What are some signs that you should walk away from a long-term relationship?
Your values are not aligned. You feel it in your gut, but you want your gut to be wrong. Your communication is full of defensiveness. As the research would say, some great predictors of your relationship not making it are defensiveness, stonewalling, contempt, or criticism, and you’re not aligned on what this is and where it’s going.
Why do you think people are so adamant on putting a time limit on how long you should date before getting married and what are your thoughts on that?
What a lot of people will do is just remain hopeful that the other person knows what they desire and what’s meaningful to them. And that’s when you get into trouble. So you want to make sure that if your desire is to be in a marriage within a certain amount of time, the other person understands where you are leading your life so that they can say, “Well, I just got divorced and I’m meeting you at a very interesting time, but I don’t see myself being ready to be in that kind of commitment because I’m still trying to heal and figure out what didn’t go the way that I thought it would in my last commitment.” So we have to be able to listen to each other so that it’s not just what’s in our mind and what our goal is that is dictating this experience.
And the other side that I say to people, if you have a timeline, you need to be authentic from the door because the timeline starts when the other person meets you and people are often like, wait a minute, “Dr. Nicole, what do you mean?” Well, if you’ve been dating, your persona has been dating this person for two years, and now you’re like, yeah, I want to get married. It’s been two years, but they haven’t met you yet. You really haven’t started the clock. They’ve been dating your persona. Everything’s perfect. Everything’s in place. They don’t know your vulnerability. They don’t know what really matters to you.
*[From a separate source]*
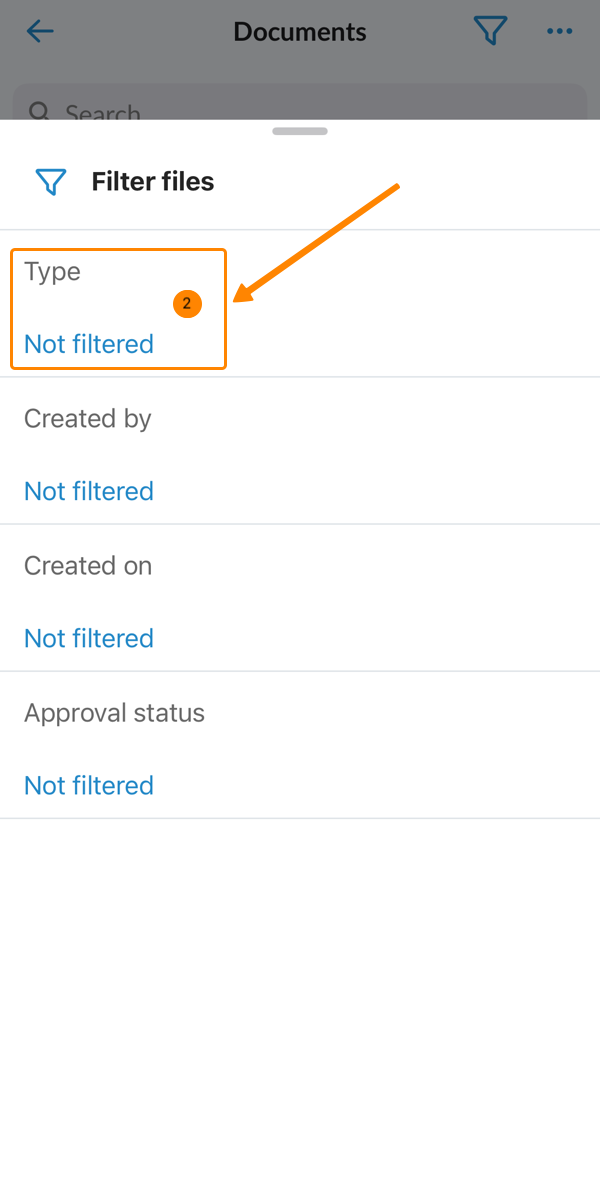Click Not filtered under Approval status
Well, you haven’t had two years of a connected, authentic experience. You’ve had two years of a performance. The other person has to meet you and you have to meet them so that whatever you’re moving towards, you’re moving towards as two authentic people who have shared their truth and are willing to have the other person see you and be connected to you.
So when they choose, they’re truly choosing you and you’re truly, truly choosing them.
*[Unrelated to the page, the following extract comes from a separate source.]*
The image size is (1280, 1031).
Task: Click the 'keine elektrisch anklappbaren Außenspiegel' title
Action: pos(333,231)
People usually have this idea of happily ever after that may be based on sitcoms or fairytales. What would you say happily ever after looks like?
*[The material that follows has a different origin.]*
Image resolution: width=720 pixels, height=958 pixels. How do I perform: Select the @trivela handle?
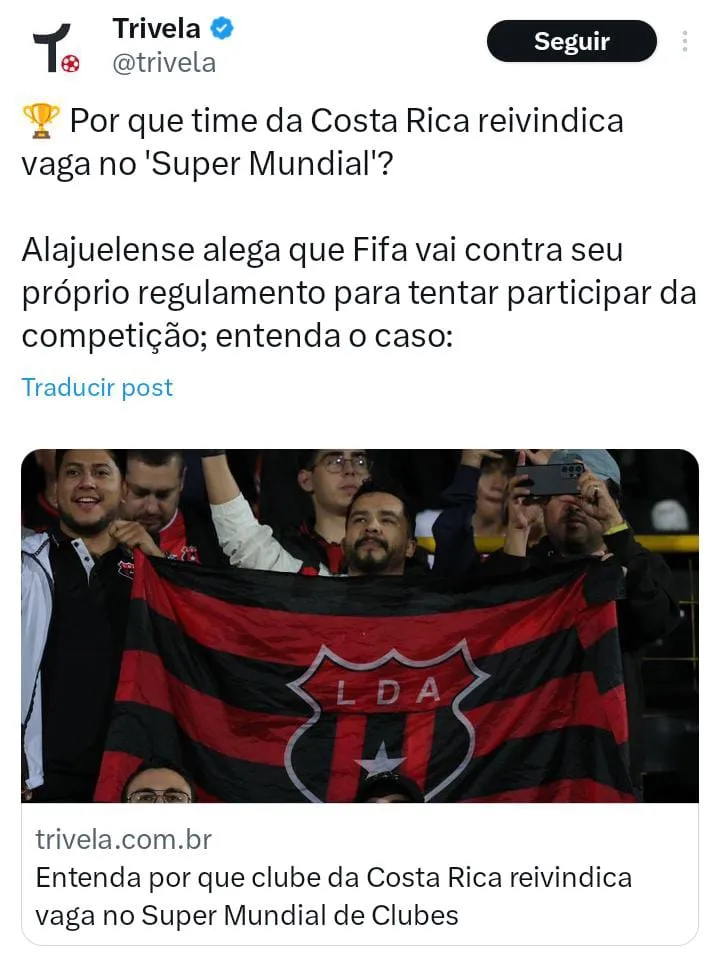coord(164,63)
So most things in our lives that are successful, take work. Relationships are no different. Most things in our lives that are successful take resources and tools. So the happily ever after is not a wedding. That is an event. And that’s where I think we get a little mixed up. Everybody comes to the wedding and everybody’s super excited. And what we’ve invested in is the wedding versus investing in the marriage.
It’s really based on now we’ve got something that at times feels intangible. But when we see the work, we see that this intangible is based on the evidence of what we’ve put into it–to learn how to communicate, how to release ourselves from the ghost of our past and our family of origin, how to be mindful of how to support one another and elevate together, to listen, to understand, to be passionate and connected, all of that stuff, especially in our community.
What are three pillars that should be in place within a relationship that hopes to transition to a marriage?
Effective communication, trust, and vulnerability–those are key because you want to build on a firm foundation.
What can viewers look forward to in season three?
Three is going to be yummy. It’s new gems, it’s new thought-provoking conversation for friendships and for couples and for married couples. And it’s just going to be fun. So what you can look forward to is you are going to be able to point at the screen and say “No way!” But you’re also going to be able to talk to each other and say, “Is that us?”
So, it’s more connection and it’s more trust [from] our audience to do what we do and be authentic about relationships and how to make them grow in the best direction. I think they’re really gonna appreciate the work that we’ve done.
Season 3 of Put a Ring on It premieres Friday, March 25 at 9 PM EST/8 PM CST, and is also available on the OWN app and discovery+.